In the first season of thirtysomething, Michael and Elliot, who run a small ad agency, have to come up with a campaign for the local arts center, which is trying to broaden its base. They struggle, they founder, they fail. The best they can do is a poster with a photo of a hard hat guy and the caption, “Yo, it’s my arts center.” The city, sensibly, rejects their proposal.

But how can a museum reach people other than those they usually reach? Among current museum-goers, according to a survey of 40,000 households,
  • 92% are white
  • 70% are over the age of 30
  • 81% have college degrees
  • 82% have incomes above the national median
  • For history museums, age was even more skewed – only about a third were under 50.
Enter Jenny Burrows and Matt Kappler and their “Historically Hardcore” Smithsonian campaign.
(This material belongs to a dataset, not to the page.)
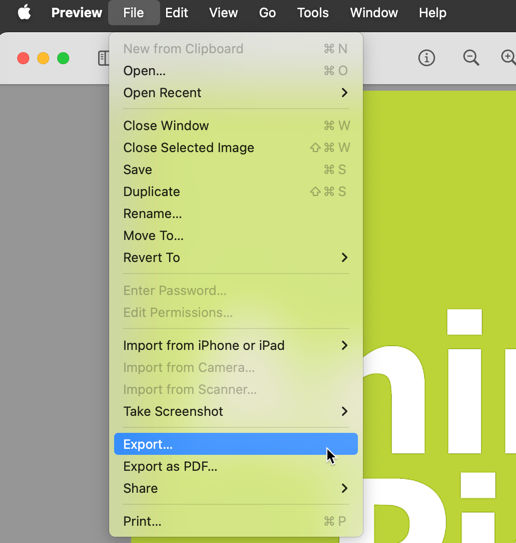Open the Apple menu

point(24,13)
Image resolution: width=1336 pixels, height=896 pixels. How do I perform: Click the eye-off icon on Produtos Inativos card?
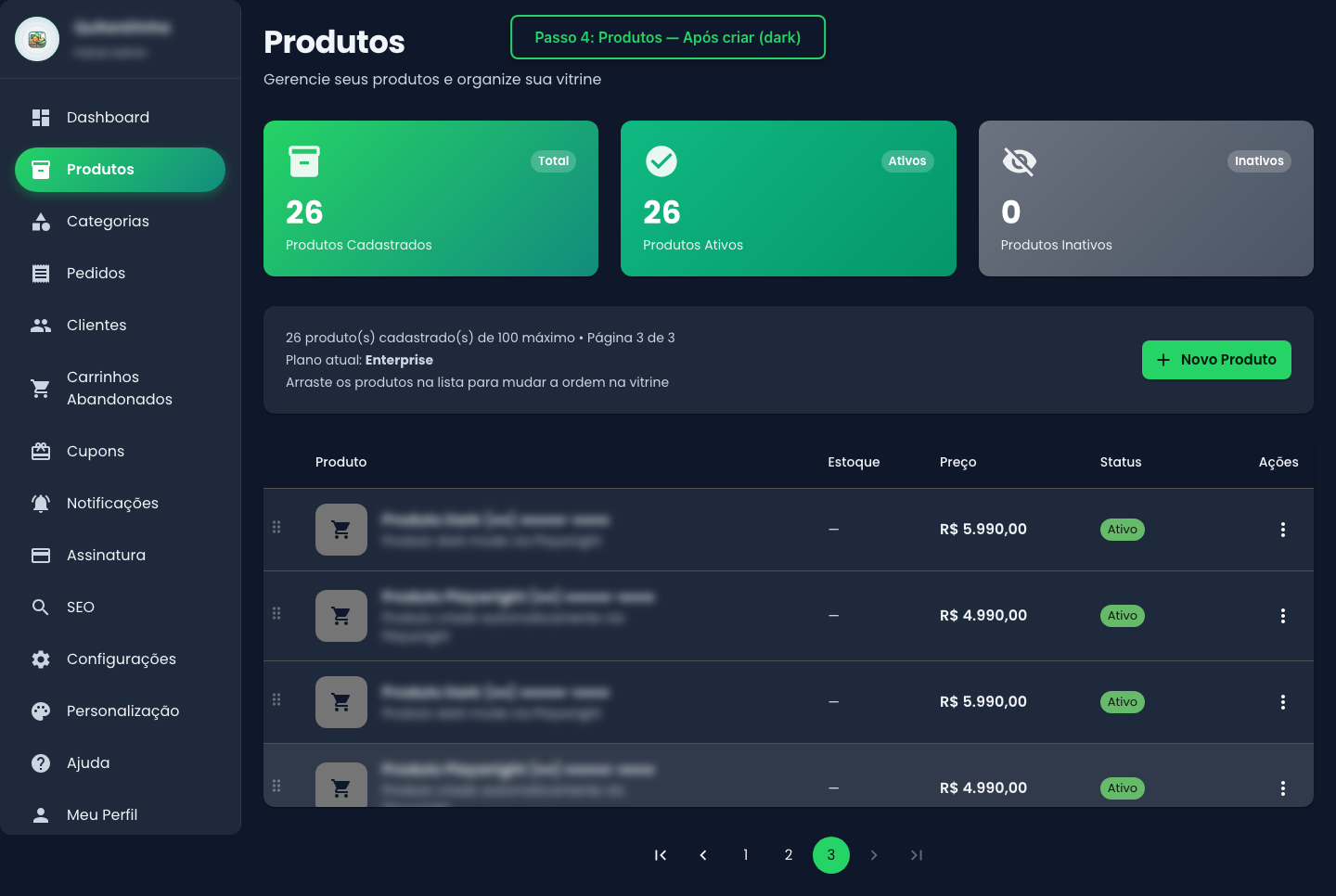click(1019, 160)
(Click on the image for a larger view.)

I wish I could report on the success of this campaign in bringing a younger and more diverse audience to the museum. But unfortunately, this campaign, like the one in thirtysomething, was fictional. They did it as an exercise, and the posters lived only in cyberspace, where they flourished briefly. Reddit put them on their front page. Burrows was thrilled at first, then cautious. As she writes on her blog,
I decided it was probably time to get in touch with someone from Smithsonian, just to cover my ass. Well, they were less than pleased about the attention the posters were getting and requested that I take them down immediately.
She scrubbed the posters of any Smithsonian traces. You will never see them on the sides of buses or the walls of the Metro. The Smithsonian, apparently, has no desire to appeal to a hardcore constituency. Our great national institution will continue to round up the usual subjects.*

HT: Total Drek

*thirtysomething was great TV, but it played to the same demographic as museums, though perhaps a bit younger. The show often seemed to be written about, by, and for English majors from elite universities. Here’s a bit of script I found. Gary and Susannah, new parents, are talking with two couples whose children are slightly older – Michael and Hope, and Elliot and Nancy.

GARY
Why would I make something like that up?
Seriously. I swear. I put them both in
front of her, right? Runaway Bunny and Ulysses.

MICHAEL
And let me guess: she went right to Ulysses?

GARY
Right.

SUSANNAH
And put it in her mouth. You
forgot to mention that, right?

MICHAEL
So big deal. Listen. Janey, by the
time she was five months old had
eaten most of the major early work
of Saul Bellow,up to and including
Henderson the Rain King, but hey,
I don't like to brag.

HOPE
Oh, I'm sure Emma's as bright as a button, Gary.

NANCY
Hey, hey, what was that woman on the Lucy Show
that was always bragging about her kids?

SUSANNAH [definitively]
Caroline Appleby. The kid's name was 'Stevie.'

GARY [turning to her, clearly surprised]
I... I thought you hated pop culture?

SUSANNAH
Lucy isn't pop culture. Lucy is God

4 comments:

Anonymous said...

your link needs a trailing 'l' to work:
http://jennyleighbee.blogspot.com/2011/03/historically-hardcore-amazingly-awesome.html

brandsinger said...

TR was not shot "mid-speech."

Jay Livingston said...

Thanks for the corrections. The missing "l" (I need to work on my copy-and-paste skills) is important, as it prevents the link from working. I've fixed it, and it should work now.

Anonymous said...

>TR was not shot "mid-speech."

as long as we're splitting hairs, there's also the thing that "got with so many chicks" could be more accurately described as "raped half of Asia."